Jack’s Journal: The American Flag

The Fourth of July means a lot more than fireworks, it’s a time to reflect on the history of our beautiful country.

Many of us know that there’s a certain protocol to follow when handling our countries flag, but there’s much more history behind the stories.

Jack O’Malley is learning more about our nation’s flag in this week’s Jack’s Journal.

We celebrate the birth of a nation on Independence Day. The flag, old glory, the stars and stripes, flying high and proud. A bit of history: In 1777 the Continental Congress resolved that the flag of the 13 United States should be 13 stripes, alternative red and white, and that the Union should be 13 stars, white on a blue field, representing a new constellation.

Up until the Civil War the flag was thought of more as a naval ensign, a convenient marker of American territory flown from government buildings.
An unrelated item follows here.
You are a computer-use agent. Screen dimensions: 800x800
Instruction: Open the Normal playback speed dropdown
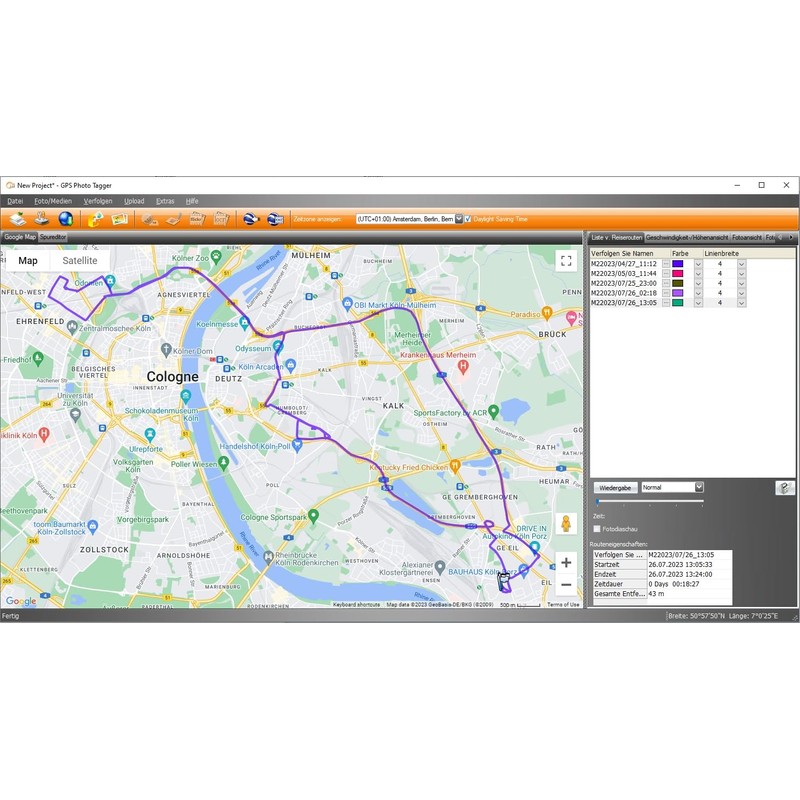[x=699, y=488]
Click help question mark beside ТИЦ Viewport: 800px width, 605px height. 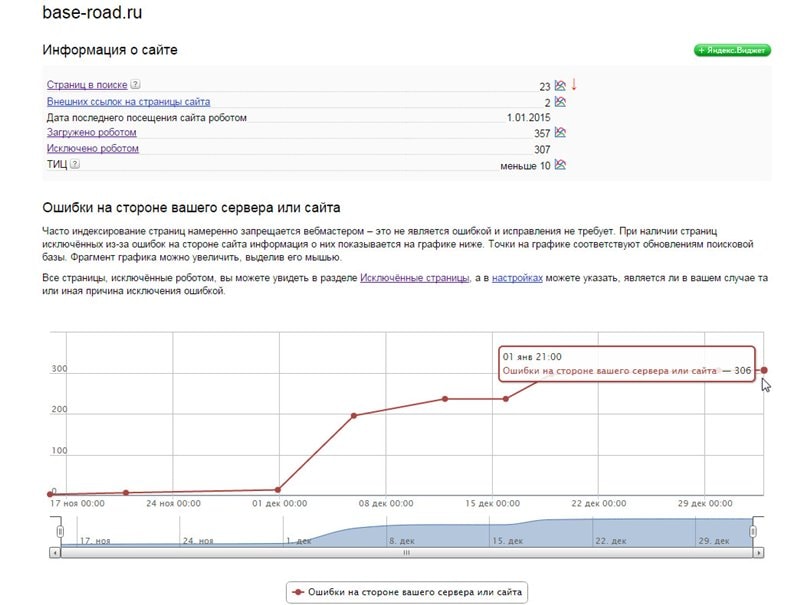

But the Civil War began a new era.

Tom Gordon from Northwest Michigan College explained these changes.

“Fort Sumter, definitely the shelling of Fort Sumter. Major Anderson had to pull down that flag and give up the fort. Took it right to New York and it was on a building in New York the entire war.”

That was when the flag began being flown by the citizens, with pride. For the first time Americans had a tangible symbol.

You might notice military uniforms, the stars are displayed to the right. It symbolizes moving forward and advancing.

At a military funeral the flag is presented to the family with these words: “on behalf of the President of the United States and a grateful nation…”

There are no laws pertaining to the flag, but there is protocol, like not letting it touch the ground and proper disposal. There is also the story of the 1908 summer Olympics when U.S. team captain and flag bearer Martin Sheridan was told to dip the flag to King Edward and Martin is quoted as saying, “this flag dips to no earthly king.” A new protocol was born.